From the outset, this is a rather gloomy story, based on a novel by Nigel Balchin and photographed in a shadowy, film noir style by Christopher Challis. The film follows the personal struggle of Sammy Rice (David Farrar), a former bomb disposal expert tortured by the loss of his foot and of his direction in life, who has taken refuge in the bottle.

The other side of Sammy is revealed in his romantic relationship with Susan (Kathleen Byron). Farrar and Byron had both impressed in Black Narcissus (1947), and although The Small Back Room is altogether more restrained, the scenes of the lovers together in Sammy's flat or at the Hickory Tree nightclub are emotionally charged and erotic. The lovers' grasping embrace suggests the desperate state of their relationship, witnessed by Sammy's white cat who contentedly grooms himself on the sofa.

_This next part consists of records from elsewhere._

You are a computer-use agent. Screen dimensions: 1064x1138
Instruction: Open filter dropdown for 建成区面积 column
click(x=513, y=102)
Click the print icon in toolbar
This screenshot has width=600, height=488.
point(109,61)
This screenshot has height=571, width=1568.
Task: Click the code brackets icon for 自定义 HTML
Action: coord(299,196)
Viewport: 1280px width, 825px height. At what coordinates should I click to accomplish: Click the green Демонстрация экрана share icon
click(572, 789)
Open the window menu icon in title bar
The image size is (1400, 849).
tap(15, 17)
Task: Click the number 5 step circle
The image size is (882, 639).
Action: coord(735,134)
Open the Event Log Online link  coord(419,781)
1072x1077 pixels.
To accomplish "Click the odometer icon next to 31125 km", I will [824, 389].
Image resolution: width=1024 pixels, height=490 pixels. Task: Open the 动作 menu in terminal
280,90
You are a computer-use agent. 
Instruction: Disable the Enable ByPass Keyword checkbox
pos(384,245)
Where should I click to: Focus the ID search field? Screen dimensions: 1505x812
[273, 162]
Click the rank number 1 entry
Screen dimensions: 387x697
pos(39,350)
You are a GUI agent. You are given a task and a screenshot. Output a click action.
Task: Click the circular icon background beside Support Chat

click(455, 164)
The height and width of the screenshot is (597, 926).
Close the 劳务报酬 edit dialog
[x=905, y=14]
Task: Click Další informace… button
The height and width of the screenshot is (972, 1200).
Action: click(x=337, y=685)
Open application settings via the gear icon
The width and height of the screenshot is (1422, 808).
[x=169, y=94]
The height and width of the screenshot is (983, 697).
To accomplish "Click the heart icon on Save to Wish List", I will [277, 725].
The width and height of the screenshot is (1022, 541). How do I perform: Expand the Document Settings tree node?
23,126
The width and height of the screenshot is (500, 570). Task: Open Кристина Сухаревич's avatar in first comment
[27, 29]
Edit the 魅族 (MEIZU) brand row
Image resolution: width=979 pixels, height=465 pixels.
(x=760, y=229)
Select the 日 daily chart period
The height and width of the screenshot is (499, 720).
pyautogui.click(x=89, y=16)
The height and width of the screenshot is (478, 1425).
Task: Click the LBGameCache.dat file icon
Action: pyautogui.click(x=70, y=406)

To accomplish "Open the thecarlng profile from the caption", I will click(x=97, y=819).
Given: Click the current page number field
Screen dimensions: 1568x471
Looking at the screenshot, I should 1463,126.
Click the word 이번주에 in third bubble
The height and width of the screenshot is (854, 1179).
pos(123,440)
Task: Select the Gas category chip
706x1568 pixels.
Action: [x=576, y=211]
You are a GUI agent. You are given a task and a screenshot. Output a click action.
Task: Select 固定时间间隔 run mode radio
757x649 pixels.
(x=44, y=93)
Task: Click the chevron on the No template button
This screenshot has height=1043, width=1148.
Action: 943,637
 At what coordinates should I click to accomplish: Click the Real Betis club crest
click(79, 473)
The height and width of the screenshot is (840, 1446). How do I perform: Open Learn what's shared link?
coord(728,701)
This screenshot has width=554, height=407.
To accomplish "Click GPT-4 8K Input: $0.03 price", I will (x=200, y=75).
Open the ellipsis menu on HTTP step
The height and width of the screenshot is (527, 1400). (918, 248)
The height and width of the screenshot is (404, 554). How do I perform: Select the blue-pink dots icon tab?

Archers regular Hein Heckroth, promoted to Art Director for The Red Shoes (1948), took full advantage of the change in tone, and his set designs for Sammy's flat effectively convey the character's squalid existence. He also deserves a share of the credit for the film's most famous scene, in which Sammy, anxiously waiting for Susan, cowers in the shadows of his flat, oppressed by a mass of loudly ticking clocks and the looming presence of a giant whisky bottle.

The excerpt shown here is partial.